(Lines on where items appear)
━━━━━━━━

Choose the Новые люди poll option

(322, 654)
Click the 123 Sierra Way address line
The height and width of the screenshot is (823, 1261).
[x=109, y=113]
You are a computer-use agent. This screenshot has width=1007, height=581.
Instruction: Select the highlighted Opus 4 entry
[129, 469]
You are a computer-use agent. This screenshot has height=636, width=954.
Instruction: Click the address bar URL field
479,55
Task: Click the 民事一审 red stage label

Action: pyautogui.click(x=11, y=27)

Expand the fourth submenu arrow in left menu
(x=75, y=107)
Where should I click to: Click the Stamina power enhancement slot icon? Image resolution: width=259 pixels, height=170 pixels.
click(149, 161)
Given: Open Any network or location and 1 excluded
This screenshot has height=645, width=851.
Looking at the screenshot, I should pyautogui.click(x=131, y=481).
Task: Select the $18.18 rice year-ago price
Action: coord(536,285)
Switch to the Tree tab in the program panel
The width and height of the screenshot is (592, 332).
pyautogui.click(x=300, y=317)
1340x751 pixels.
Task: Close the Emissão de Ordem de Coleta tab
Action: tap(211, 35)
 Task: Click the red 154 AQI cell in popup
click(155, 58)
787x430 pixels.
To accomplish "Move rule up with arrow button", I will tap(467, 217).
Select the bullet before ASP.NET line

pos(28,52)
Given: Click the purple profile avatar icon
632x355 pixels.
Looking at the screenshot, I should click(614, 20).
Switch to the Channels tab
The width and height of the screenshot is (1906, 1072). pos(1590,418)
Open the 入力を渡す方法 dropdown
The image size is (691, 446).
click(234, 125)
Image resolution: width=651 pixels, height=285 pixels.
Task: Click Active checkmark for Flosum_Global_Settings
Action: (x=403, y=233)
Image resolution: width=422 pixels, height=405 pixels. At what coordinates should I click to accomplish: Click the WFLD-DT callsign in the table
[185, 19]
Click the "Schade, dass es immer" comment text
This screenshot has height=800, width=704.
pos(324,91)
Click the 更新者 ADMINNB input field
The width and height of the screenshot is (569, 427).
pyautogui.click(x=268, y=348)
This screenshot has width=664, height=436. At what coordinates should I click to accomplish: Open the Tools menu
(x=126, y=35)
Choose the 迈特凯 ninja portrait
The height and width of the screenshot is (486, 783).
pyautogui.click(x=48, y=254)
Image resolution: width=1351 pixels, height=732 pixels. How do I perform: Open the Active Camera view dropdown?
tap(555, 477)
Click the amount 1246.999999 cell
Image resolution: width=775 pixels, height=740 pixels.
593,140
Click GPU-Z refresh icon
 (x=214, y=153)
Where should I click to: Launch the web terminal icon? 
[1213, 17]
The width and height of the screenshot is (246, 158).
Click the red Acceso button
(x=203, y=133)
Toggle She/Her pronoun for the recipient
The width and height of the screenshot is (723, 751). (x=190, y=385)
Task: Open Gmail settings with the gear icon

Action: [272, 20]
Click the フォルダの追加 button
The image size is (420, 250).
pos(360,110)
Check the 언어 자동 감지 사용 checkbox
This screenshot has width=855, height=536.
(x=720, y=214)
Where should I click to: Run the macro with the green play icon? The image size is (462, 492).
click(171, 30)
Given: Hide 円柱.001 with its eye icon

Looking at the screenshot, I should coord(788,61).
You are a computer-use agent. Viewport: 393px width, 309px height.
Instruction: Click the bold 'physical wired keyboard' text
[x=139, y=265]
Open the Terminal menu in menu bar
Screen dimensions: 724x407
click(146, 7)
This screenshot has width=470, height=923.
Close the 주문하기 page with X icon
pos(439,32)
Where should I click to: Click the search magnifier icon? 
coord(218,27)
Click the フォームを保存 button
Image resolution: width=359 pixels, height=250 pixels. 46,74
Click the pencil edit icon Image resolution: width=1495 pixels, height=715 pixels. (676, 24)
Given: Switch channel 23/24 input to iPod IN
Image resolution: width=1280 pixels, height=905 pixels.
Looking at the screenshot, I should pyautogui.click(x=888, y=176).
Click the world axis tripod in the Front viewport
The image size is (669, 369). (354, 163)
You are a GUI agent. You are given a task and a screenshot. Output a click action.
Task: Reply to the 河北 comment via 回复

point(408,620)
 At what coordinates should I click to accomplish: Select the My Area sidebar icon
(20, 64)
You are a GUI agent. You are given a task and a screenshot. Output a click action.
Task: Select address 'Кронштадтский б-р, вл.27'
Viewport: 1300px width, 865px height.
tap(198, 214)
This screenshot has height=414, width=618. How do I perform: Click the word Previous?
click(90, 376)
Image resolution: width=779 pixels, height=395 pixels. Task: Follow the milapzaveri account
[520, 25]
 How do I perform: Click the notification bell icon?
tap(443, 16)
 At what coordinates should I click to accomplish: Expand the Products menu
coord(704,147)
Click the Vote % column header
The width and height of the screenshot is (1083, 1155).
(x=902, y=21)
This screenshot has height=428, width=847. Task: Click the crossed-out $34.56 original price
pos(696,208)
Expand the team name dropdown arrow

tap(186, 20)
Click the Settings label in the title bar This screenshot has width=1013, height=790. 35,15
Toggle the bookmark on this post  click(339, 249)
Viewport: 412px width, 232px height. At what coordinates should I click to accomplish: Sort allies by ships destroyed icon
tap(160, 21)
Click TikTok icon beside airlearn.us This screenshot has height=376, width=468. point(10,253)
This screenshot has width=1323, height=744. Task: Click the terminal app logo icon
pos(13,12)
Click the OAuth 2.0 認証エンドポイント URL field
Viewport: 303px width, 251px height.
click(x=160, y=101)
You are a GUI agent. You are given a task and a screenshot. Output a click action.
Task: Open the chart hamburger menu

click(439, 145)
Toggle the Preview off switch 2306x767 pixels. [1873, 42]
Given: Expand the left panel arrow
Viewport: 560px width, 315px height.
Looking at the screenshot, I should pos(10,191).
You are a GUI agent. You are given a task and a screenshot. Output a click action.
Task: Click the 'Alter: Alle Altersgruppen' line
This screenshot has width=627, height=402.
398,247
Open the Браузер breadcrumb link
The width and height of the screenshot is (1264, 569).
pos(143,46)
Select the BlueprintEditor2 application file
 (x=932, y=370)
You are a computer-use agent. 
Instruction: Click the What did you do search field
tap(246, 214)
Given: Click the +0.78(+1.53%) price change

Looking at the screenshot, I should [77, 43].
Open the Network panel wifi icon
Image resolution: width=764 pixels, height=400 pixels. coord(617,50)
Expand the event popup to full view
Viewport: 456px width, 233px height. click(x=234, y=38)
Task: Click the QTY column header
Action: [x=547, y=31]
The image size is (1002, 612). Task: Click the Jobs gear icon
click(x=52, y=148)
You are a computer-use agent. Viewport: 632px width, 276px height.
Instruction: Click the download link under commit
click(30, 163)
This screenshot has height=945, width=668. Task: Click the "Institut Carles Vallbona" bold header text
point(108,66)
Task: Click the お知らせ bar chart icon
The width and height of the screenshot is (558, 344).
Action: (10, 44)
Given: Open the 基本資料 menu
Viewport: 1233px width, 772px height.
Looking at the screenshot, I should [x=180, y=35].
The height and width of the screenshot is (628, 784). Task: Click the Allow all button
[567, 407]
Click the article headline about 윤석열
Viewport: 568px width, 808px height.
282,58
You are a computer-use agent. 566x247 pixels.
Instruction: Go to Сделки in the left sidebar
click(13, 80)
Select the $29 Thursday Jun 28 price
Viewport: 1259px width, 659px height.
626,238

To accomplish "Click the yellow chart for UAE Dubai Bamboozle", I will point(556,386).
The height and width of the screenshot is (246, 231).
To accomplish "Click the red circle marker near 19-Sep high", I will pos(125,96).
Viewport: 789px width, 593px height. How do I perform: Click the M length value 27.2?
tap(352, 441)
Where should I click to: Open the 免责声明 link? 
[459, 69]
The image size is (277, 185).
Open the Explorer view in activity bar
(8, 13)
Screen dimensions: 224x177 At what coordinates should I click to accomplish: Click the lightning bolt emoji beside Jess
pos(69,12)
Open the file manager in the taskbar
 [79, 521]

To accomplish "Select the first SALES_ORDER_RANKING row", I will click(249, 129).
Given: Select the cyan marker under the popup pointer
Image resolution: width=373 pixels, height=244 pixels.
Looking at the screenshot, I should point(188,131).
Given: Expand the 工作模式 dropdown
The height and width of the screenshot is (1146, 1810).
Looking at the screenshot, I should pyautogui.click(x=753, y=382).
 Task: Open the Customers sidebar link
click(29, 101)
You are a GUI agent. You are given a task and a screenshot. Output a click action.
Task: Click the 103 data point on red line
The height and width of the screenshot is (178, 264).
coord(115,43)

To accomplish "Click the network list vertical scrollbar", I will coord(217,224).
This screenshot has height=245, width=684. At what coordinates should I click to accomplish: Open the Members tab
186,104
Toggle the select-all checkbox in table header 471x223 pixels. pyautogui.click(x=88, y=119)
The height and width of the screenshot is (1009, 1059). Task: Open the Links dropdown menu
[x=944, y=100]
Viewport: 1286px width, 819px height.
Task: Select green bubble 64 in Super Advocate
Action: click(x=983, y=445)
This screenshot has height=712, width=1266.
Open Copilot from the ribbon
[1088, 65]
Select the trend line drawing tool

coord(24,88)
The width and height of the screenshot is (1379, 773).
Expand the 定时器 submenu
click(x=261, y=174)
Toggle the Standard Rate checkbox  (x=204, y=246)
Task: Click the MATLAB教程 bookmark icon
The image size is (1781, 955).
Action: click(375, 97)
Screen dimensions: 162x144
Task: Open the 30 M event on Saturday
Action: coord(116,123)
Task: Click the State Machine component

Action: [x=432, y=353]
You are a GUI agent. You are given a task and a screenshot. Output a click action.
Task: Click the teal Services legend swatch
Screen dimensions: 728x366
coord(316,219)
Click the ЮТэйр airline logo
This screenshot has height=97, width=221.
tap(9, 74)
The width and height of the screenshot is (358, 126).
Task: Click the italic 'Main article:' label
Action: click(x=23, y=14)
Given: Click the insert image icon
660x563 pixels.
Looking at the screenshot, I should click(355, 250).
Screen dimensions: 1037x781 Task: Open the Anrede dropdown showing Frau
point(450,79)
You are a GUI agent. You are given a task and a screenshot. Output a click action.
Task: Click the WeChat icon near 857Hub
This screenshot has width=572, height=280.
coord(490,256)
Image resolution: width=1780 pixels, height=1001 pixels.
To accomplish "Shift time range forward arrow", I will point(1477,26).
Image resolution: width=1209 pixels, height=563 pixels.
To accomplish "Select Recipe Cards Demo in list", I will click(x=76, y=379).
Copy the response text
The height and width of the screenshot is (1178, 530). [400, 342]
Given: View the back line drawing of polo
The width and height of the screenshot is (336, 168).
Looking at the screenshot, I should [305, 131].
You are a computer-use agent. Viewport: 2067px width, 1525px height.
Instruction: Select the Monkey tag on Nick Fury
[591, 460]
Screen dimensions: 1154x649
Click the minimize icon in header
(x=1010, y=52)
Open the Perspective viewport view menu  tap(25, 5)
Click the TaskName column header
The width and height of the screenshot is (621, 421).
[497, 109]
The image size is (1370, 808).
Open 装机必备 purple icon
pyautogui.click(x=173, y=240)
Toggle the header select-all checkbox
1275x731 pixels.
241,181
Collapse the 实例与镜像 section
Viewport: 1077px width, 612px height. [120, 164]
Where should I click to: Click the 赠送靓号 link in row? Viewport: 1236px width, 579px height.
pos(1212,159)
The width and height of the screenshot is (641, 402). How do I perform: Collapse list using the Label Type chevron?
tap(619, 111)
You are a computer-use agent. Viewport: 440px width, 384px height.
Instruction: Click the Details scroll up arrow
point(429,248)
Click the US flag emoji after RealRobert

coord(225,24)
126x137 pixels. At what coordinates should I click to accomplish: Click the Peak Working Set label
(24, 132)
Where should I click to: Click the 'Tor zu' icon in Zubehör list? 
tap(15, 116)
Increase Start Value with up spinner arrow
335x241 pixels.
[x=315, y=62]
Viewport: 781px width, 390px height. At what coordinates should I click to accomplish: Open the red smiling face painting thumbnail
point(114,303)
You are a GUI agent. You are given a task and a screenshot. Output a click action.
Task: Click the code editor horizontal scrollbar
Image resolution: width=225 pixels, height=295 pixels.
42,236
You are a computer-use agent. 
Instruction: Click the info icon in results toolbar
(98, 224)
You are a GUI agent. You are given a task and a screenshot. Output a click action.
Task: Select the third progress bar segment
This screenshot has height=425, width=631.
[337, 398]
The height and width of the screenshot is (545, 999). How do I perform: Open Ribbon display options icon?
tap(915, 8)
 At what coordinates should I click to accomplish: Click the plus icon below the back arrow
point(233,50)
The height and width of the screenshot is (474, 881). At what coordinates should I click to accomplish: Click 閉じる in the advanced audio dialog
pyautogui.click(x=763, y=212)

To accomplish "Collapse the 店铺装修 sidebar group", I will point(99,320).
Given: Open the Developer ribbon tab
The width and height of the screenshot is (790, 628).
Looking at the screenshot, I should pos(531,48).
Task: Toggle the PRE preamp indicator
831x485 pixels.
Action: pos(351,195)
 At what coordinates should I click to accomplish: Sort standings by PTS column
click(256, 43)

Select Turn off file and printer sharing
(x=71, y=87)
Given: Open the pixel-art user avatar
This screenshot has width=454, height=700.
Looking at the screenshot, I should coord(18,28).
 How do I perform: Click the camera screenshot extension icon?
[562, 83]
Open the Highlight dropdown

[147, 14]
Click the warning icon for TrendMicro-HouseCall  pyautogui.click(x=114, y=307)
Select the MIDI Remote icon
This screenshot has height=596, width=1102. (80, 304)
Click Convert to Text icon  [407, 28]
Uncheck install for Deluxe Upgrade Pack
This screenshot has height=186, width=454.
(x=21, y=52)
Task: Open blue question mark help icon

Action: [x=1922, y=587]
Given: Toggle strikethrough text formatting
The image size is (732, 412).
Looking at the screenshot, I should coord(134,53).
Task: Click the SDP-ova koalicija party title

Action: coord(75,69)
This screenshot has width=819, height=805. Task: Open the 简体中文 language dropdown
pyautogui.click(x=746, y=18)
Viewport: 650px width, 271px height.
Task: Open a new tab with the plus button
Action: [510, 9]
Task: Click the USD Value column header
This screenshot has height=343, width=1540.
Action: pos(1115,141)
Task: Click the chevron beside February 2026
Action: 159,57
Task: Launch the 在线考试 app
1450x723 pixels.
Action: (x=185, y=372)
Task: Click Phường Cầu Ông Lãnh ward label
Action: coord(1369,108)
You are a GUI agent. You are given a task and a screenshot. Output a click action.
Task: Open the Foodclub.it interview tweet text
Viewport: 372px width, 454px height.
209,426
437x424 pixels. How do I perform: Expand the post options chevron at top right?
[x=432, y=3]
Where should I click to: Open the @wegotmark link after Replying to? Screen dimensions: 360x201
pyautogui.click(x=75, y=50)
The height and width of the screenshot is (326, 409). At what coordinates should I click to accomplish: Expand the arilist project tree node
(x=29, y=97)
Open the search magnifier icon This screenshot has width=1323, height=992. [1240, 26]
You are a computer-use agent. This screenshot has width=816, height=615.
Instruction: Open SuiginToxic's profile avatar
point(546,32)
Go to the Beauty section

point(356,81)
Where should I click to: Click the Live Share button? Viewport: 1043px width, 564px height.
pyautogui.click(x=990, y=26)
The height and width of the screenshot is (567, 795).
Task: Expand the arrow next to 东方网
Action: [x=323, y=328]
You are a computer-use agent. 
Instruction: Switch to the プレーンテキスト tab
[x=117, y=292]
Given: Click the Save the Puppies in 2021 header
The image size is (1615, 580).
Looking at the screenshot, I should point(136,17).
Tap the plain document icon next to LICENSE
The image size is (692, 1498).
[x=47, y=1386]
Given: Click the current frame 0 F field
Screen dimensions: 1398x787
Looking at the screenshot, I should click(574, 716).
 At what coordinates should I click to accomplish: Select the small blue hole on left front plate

━━━━━━━━

_Task objective_
Write out the lines from the start of the records through the line containing "click(149, 161)" as a numbered list, leaving out blank lines.

_Solution for this exercise_
1. Choose the Новые люди poll option
2. (322, 654)
3. Click the 123 Sierra Way address line
4. The height and width of the screenshot is (823, 1261).
5. [x=109, y=113]
6. You are a computer-use agent. This screenshot has width=1007, height=581.
7. Instruction: Select the highlighted Opus 4 entry
8. [129, 469]
9. You are a computer-use agent. This screenshot has height=636, width=954.
10. Instruction: Click the address bar URL field
11. 479,55
12. Task: Click the 民事一审 red stage label
13. Action: pyautogui.click(x=11, y=27)
14. Expand the fourth submenu arrow in left menu
15. (x=75, y=107)
16. Where should I click to: Click the Stamina power enhancement slot icon? Image resolution: width=259 pixels, height=170 pixels.
17. click(149, 161)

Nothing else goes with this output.